Toll is proposing to build 45 single-family homes on a piece of land zoned Conservation Management that sits at the southwest corner of Durham and Twinning Bridge roads. The plan includes a proposal to redistribute a large portion of the 158-acre parcel back to the township for open space and cluster the homes on 36 acres.
While cluster developments are sometimes permitted within the CM Zoning District, the supervisors have to sign off before the first shovel is turned.
In Toll’s original plan, submitted before the board in September 2018, the developer proposed a sketch that included 171 homes. The builder would have needed a change in zoning, however, to build that many houses and attorney Greg Adelman, who represents the builder, said the company decided there was no appetite within the township to do that.
“I know that the ordinance allows this but it seems to be a contradiction to have this kind of development in a conservation management area,” said board Secretary-Treasurer John Mack. “I think there’s enough development in Newtown, as it is.”
Additionally, public opinion doesn’t seem to favor the proposed plan for the property, which lies just north of the Township Municipal complex.
“When you start pushing things together – yes, you’re giving more open space over here – but you’re creating more problems because you’re increasing the density in a smaller space, which, to me, is antithetical to what conservation management is supposed to do,” said Eric Pomerantz, of Dorchester Lane.
“Why have it? You’re supposed to be protecting the land from an overly-developed area.”
“This is what I call smarter, cluster growth,” the attorney said. “You have 36 acres of a 158-acre property developed and that is conservation management.
“It allows for some low density development and some very large swaths of perpetual preservation or conservation of natural resources or agricultural uses.”
In his presentation before the board, Adelman said the builder wants to erect homes on parcels that are, on average, 35,000 square feet, about 3/4 of an acre. Along the side that borders a creek that runs through the property, the plan is to erect some type of physical barrier to keep people from disturbing that area. Restrictions on the homeowners’ use of the land will also be placed on deeds to the properties, the attorney said.

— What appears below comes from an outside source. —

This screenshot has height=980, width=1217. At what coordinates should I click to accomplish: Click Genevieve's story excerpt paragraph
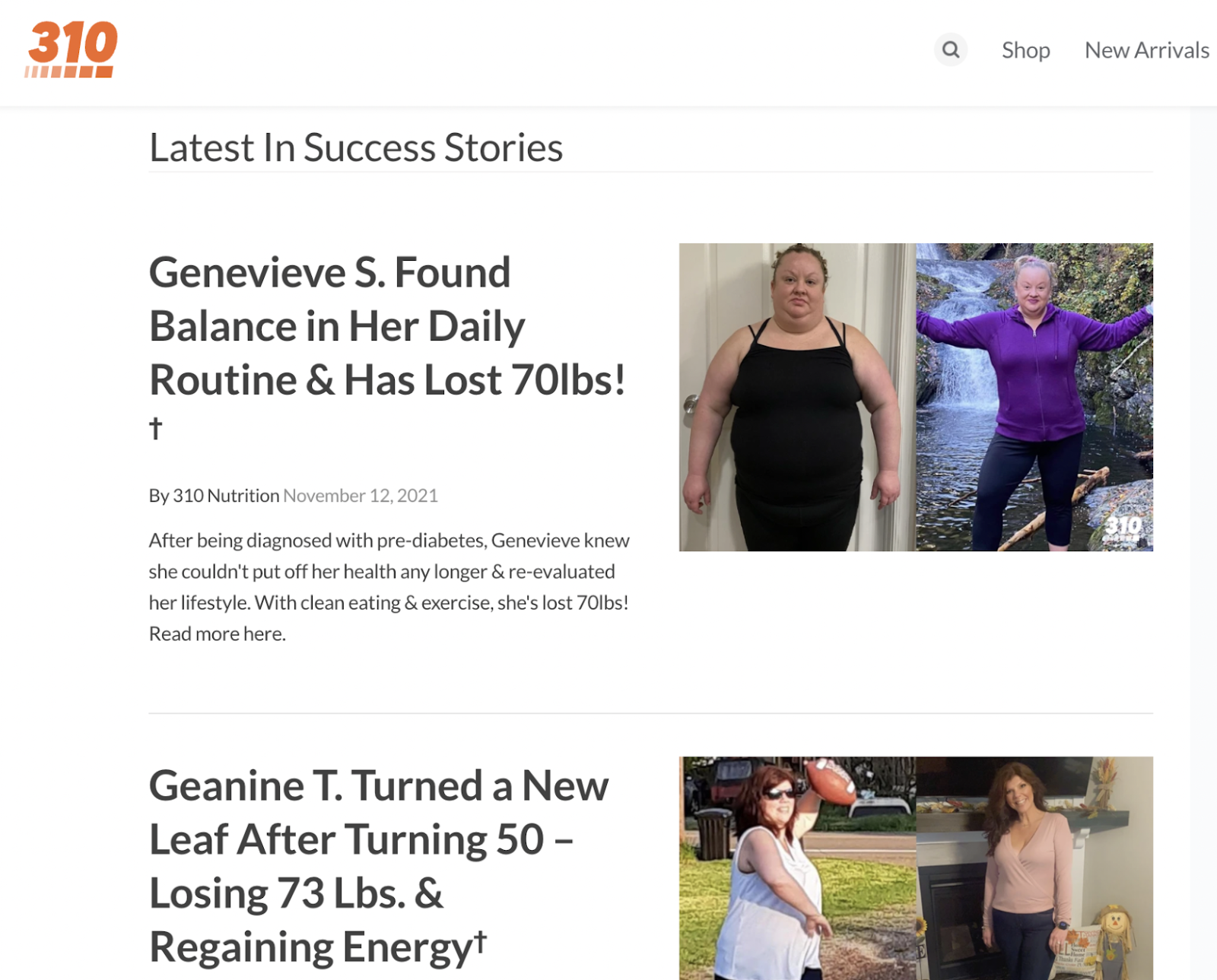pos(389,587)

“While the lot – in ownership – will be a lot larger, the actual used area will be a lot less,” he said.
The builder is proposing to offer a little more than 88 acres for dedication to the township. If the township doesn’t accept, the land would remain property of the homeowners association.
Large buffer zones, a minimum of which are 150 feet wide and go as high as 526 feet, are planned for the development.
A 50-foot wide roadway, which would remain private and hence, would not have to be maintained by the township, would have two exit/entry points along Twining Bridge Road. The houses would be connected to public sewers and be serviced by Newtown Artesian Water Company.
Farming activities that currently take place on two portions of the land would be permitted to continue.
“There’s been so much development here the last 15, 10, five years, that the character of the town is under assault,” added Pomerantz. “Pretty soon, they’ll be no conservation management land left.”
Adelman says the current proposal meets the goals of the Conservation Management District.
“What is being proposed for the property is consistent in terms of density to the north, south, and southwest,” said Adelman, adding that Newtown Meadows is within the CMD. “The majority of the property remains open space.”